I thought you were agreeing with @Mister44, both because you said “agreed” and from

What do ya know. Two wrongs make a left turn.

My apologies if I misunderstood.

The youtuber, who entered the intersection legally and then turned when the light turned red (and he could be relatively confident oncoming traffic would stop) was not in the wrong. The oncoming traffic, which entered the intersection after the light had turned, was in the wrong.

That doesn’t make sense; what are you supposed to do? (I can’t find a mention of it in the NYS rules of the road.)

This is common most places, but usually it takes the form of the light in one direction turning green after lights both ways are red. And, FWIW, the New York law says that if a car is in the middle of the intersection making a turn, oncoming traffic has to yield to it even if their light turns green:

Traffic, except pedestrians, facing a steady circular green signal may proceed straight through or turn right or left unless a sign at such place prohibits either such turn.

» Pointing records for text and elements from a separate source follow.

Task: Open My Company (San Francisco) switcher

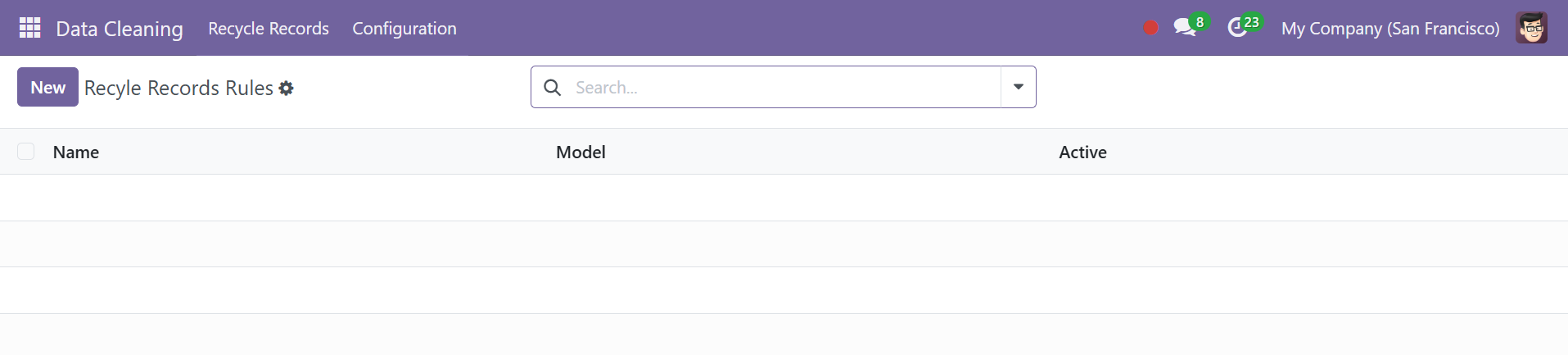Action: pyautogui.click(x=1390, y=28)
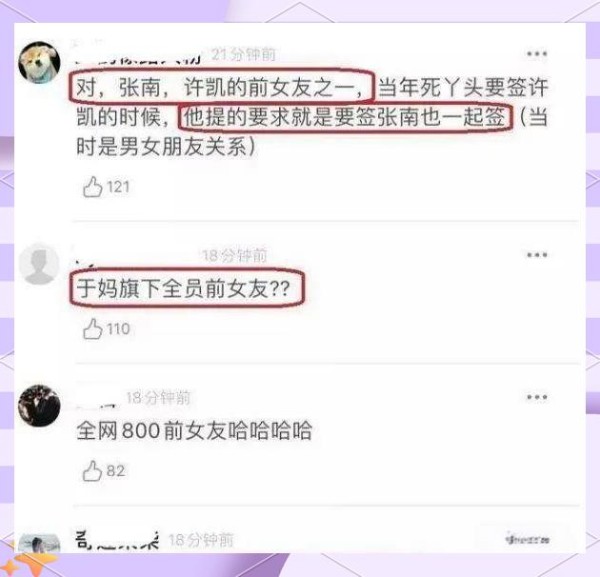Click the blurred username of the first commenter
The image size is (600, 577).
pos(139,59)
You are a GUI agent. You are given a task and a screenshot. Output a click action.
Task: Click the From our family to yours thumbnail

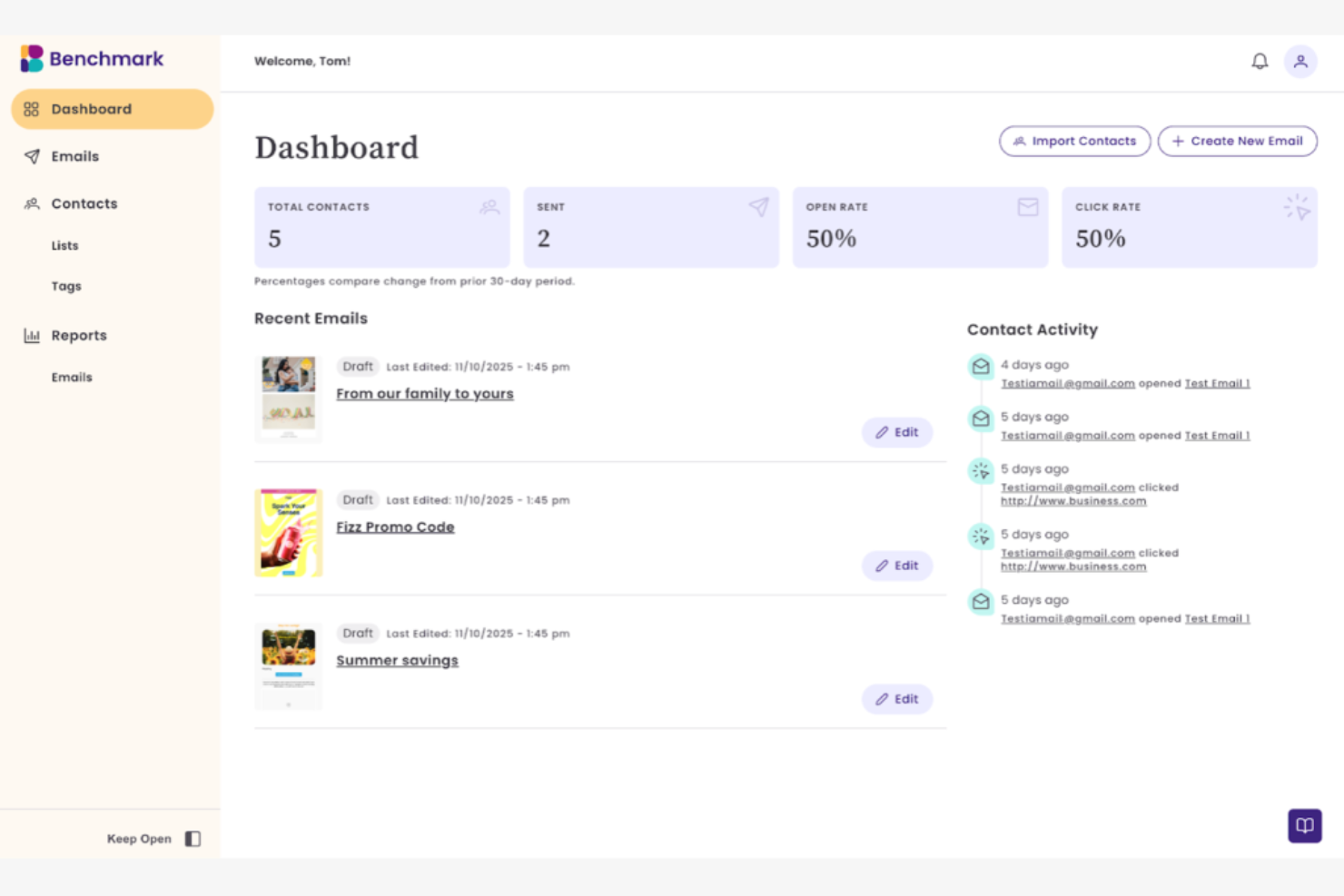tap(288, 398)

Such traffic, including when turning right or left, shall yield the right of way to other traffic lawfully within the intersection or an adjacent crosswalk at the time such signal is exhibited.

1 Like

Blockquote

You can see the perpendicular direction turn green after the drivers red, so the drivers and the cops directions of travel were both synced.

4 Likes

In Oregon it is illegal to enter an intersection on yellow. My ex-wife got a ticket for “running a yellow light” because she decided not to slam on the brakes when the light changed to yellow.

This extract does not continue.